Equal moles of sulfur dioxide gas and oxygen gas are mixed in a flexible reaction vessel and then sparked to initiate the formation of gaseous sulfur trioxide. Assuming that the reaction goes to completion, what is the ratio of the final volume of the gas mixture to the initial volume of the gas mixture if both volumes are measured at the same temperature and pressure?

The balanced chemical equation for the reaction between sulfur dioxide and oxygen to form sulfur trioxide is: 2 SO2(g) + O2(g) -> 2 SO3(g) This equation shows that 2 moles of SO2 react with 1 mole of O2 to form 2 moles of SO3.

Initially, we have equal moles of SO2 and O2. Let's assume we have x moles of each gas. Before the reaction, there are: - x moles of SO2 - x moles of O2 According to the balanced chemical equation in Step 1, for every 2 moles of SO2, there is 1 mole of O2 consumed. Therefore, in our case, x moles of SO2 will completely react with x/2 moles of O2. This will leave us with x - x/2 = x/2 moles of O2 unreacted. After the reaction goes to completion, there are: - 0 moles of SO2 (all SO2 has reacted) - x/2 moles of O2 (unreacted) - x moles of SO3 (formed) The total moles of gas after the reaction are x + x/2 = 3x/2 moles.

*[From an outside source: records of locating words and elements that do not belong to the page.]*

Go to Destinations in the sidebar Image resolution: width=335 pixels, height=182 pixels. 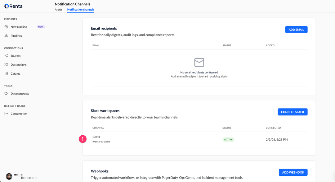(19, 65)
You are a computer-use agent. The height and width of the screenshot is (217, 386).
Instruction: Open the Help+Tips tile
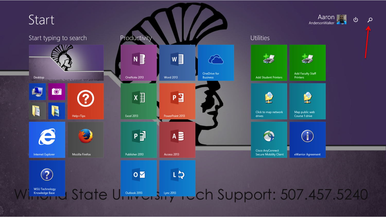86,101
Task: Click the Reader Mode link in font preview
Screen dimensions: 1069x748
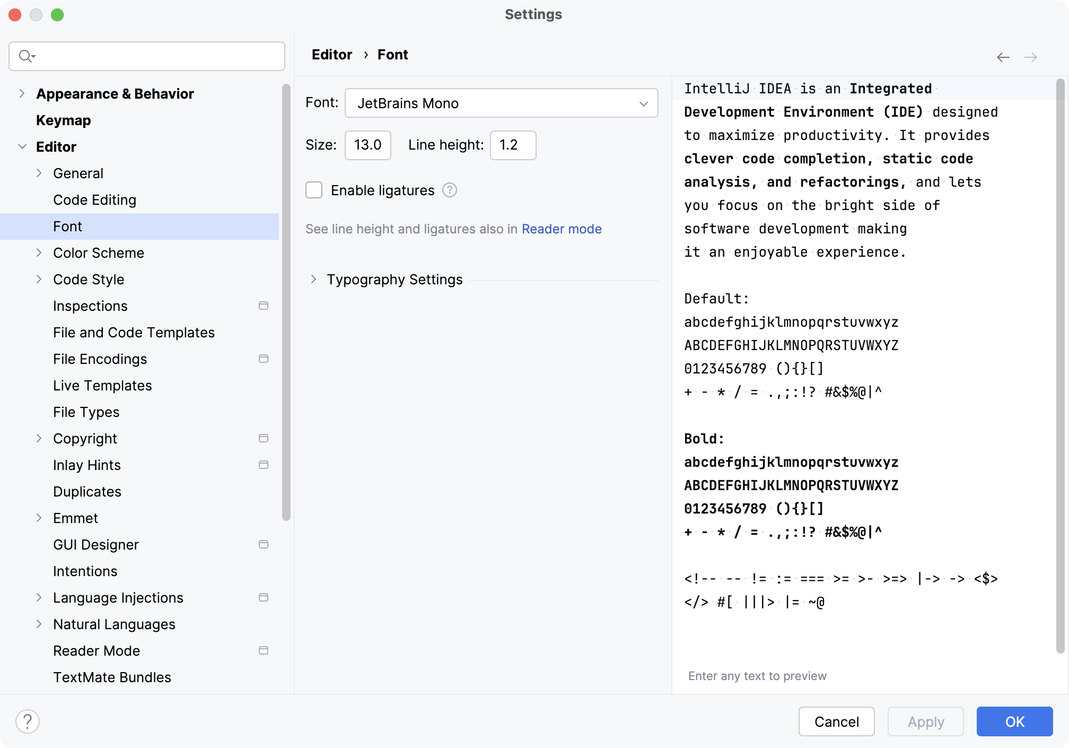Action: [562, 229]
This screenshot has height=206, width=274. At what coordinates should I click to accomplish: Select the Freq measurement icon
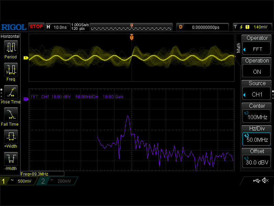coord(10,69)
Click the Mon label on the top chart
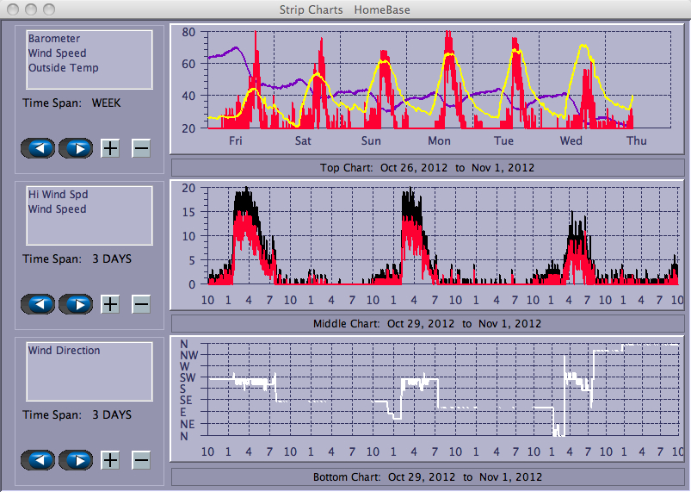Screen dimensions: 691x492 439,141
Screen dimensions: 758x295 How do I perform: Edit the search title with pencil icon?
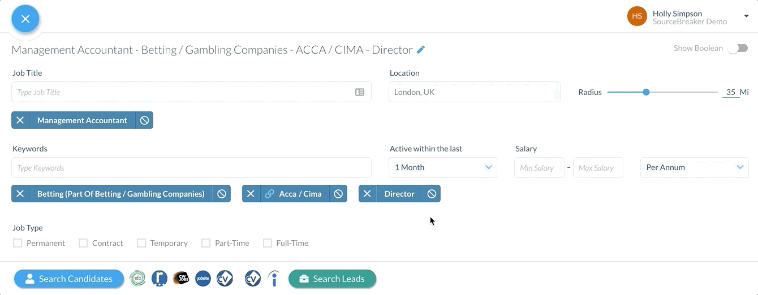point(421,50)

Since the reaction is under constant temperature and pressure, we can use the ideal gas law (PV = nRT) to relate the volumes and moles of the gas mixture. Let V_initial and V_final represent the initial and final volumes of the gas mixture, respectively. Then: PV_initial = n_initial * RT PV_final = n_final * RT Since P, R, and T are constant for both cases, we can write the ratio of the final volume V_final to the initial volume V_initial: V_final / V_initial = (n_final * RT) / (n_initial * RT) The RT terms cancel out: V_final / V_initial = n_final / n_initial From Step 2, n_initial = 2x, and n_final = 3x/2: V_final / V_initial = (3x/2) / (2x) The x terms cancel out: V_final / V_initial = 3/4 So, the ratio of the final volume of the gas mixture to the initial volume of the gas mixture is 3/4.